Effect of Anticoagulant Therapy for 6 Weeks vs 3 Months on Recurrence and Bleeding Events in Patients Younger Than 21 Years of Age With Provoked Venous Thromboembolism: The Kids-DOTT Randomized Clinical Trial

Collaborators, Affiliations
Randomized Controlled Trial

Effect of Anticoagulant Therapy for 6 Weeks vs 3 Months on Recurrence and Bleeding Events in Patients Younger Than 21 Years of Age With Provoked Venous Thromboembolism: The Kids-DOTT Randomized Clinical Trial

Neil A Goldenberg et al. JAMA. .

Erratum in

Abstract

Importance: Among patients younger than 21 years of age, the optimal duration of anticoagulant therapy for venous thromboembolism is unknown.

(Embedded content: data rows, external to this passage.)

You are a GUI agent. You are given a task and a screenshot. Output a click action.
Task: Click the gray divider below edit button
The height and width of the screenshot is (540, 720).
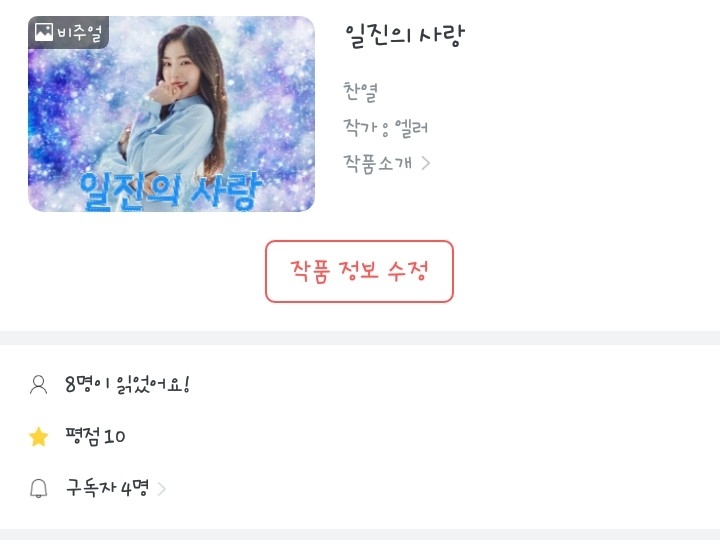pos(360,338)
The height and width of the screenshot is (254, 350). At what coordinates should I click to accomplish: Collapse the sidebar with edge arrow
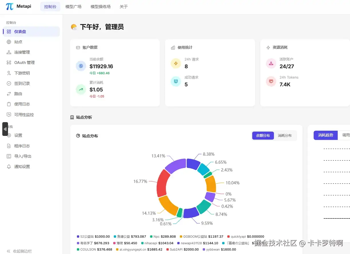point(5,129)
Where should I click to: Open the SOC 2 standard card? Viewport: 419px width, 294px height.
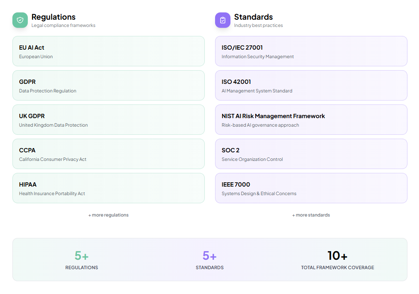point(311,154)
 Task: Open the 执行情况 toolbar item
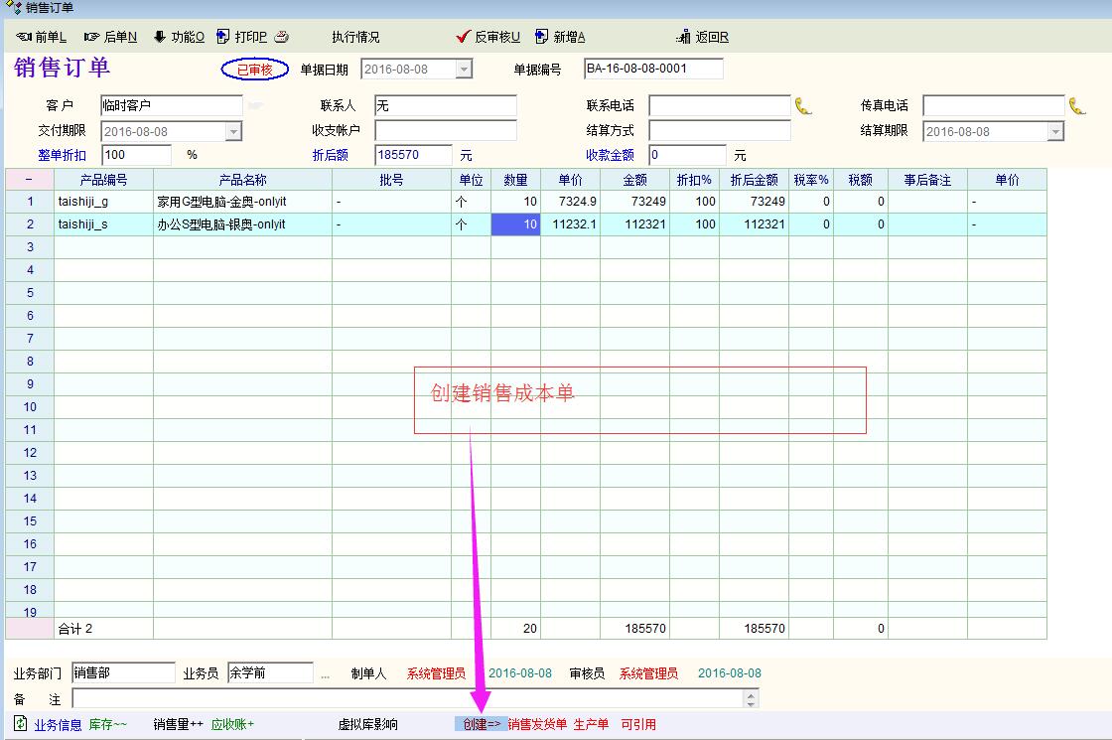coord(355,37)
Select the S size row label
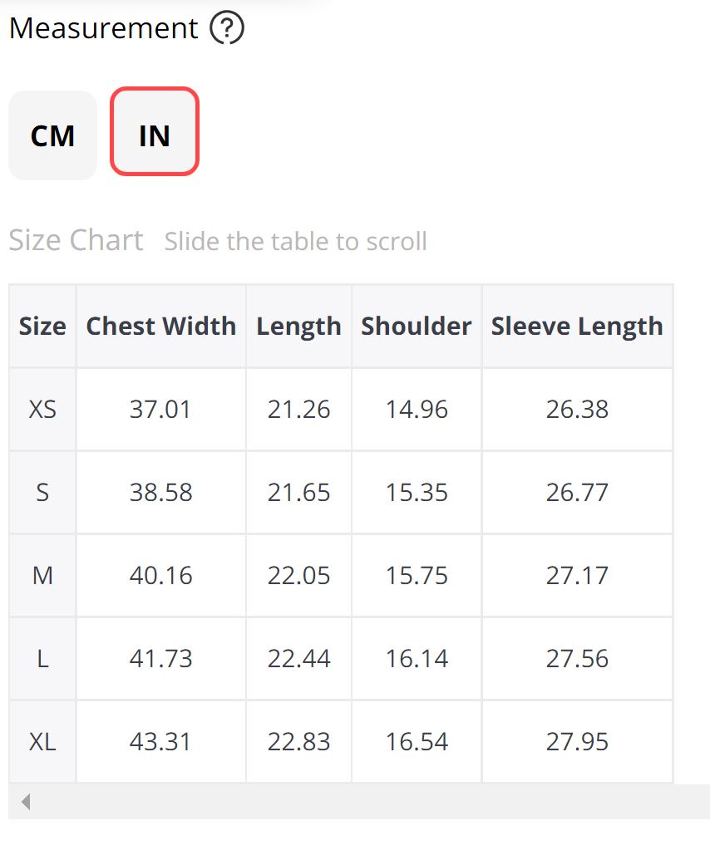Screen dimensions: 710x855 pos(42,493)
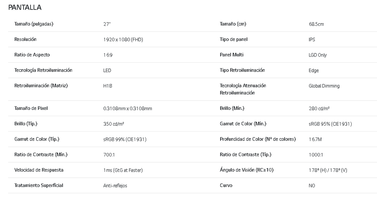Image resolution: width=377 pixels, height=209 pixels.
Task: Click the 27" screen size value
Action: pos(107,24)
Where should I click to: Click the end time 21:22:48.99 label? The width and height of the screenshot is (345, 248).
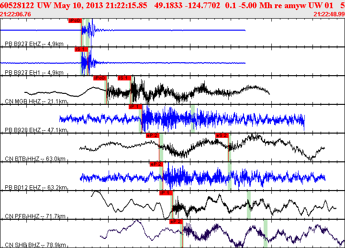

Objective: To test the hypothesis that a 6-week duration of anticoagulant therapy for provoked venous thromboembolism is noninferior to a conventional 3-month therapy duration in patients younger than 21 years of age.

Design, setting, and participants: Randomized clinical trial involving 417 patients younger than 21 years of age with acute, provoked venous thromboembolism enrolled at 42 centers in 5 countries from 2008-2021. The main exclusions were severe anticoagulant deficiencies or prior venous thromboembolism. Patients without persistent antiphospholipid antibodies and whose thrombi were resolved or not completely occlusive upon repeat imaging at 6 weeks after diagnosis underwent randomization. The final visit for the primary end points occurred in January 2021.

Interventions: Total duration for anticoagulant therapy of 6 weeks (n = 207) vs 3 months (n = 210) for provoked venous thromboembolism.

Main outcomes and measures: The primary efficacy and safety end points were centrally adjudicated symptomatic recurrent venous thromboembolism and clinically relevant bleeding events within 1 year blinded to treatment group. The primary analysis was noninferiority in the per-protocol population. The noninferiority boundary incorporated a bivariate trade-off that included an absolute increase of 0% in symptomatic recurrent venous thromboembolism with an absolute risk reduction of 4% in clinically relevant bleeding events (1 of 3 points on the bivariate noninferiority boundary curve).

Results: Among 417 randomized patients, 297 (median age, 8.3 [range, 0.04-20.9] years; 49% female) met criteria for the primary per-protocol population analysis. The Kaplan-Meier estimate for the 1-year cumulative incidence of the primary efficacy outcome was 0.66% (95% CI, 0%-1.95%) in the 6-week anticoagulant therapy group and 0.70% (95% CI, 0%-2.07%) in the 3-month anticoagulant therapy group, and for the primary safety outcome, the incidence was 0.65% (95% CI, 0%-1.91%) and 0.70% (95% CI, 0%-2.06%). Based on absolute risk differences in recurrent venous thromboembolism and clinically relevant bleeding events between groups, noninferiority was demonstrated. Adverse events occurred in 26% of patients in the 6-week anticoagulant therapy group and in 32% of patients in the 3-month anticoagulant therapy group; the most common adverse event was fever (1.9% and 3.4%, respectively).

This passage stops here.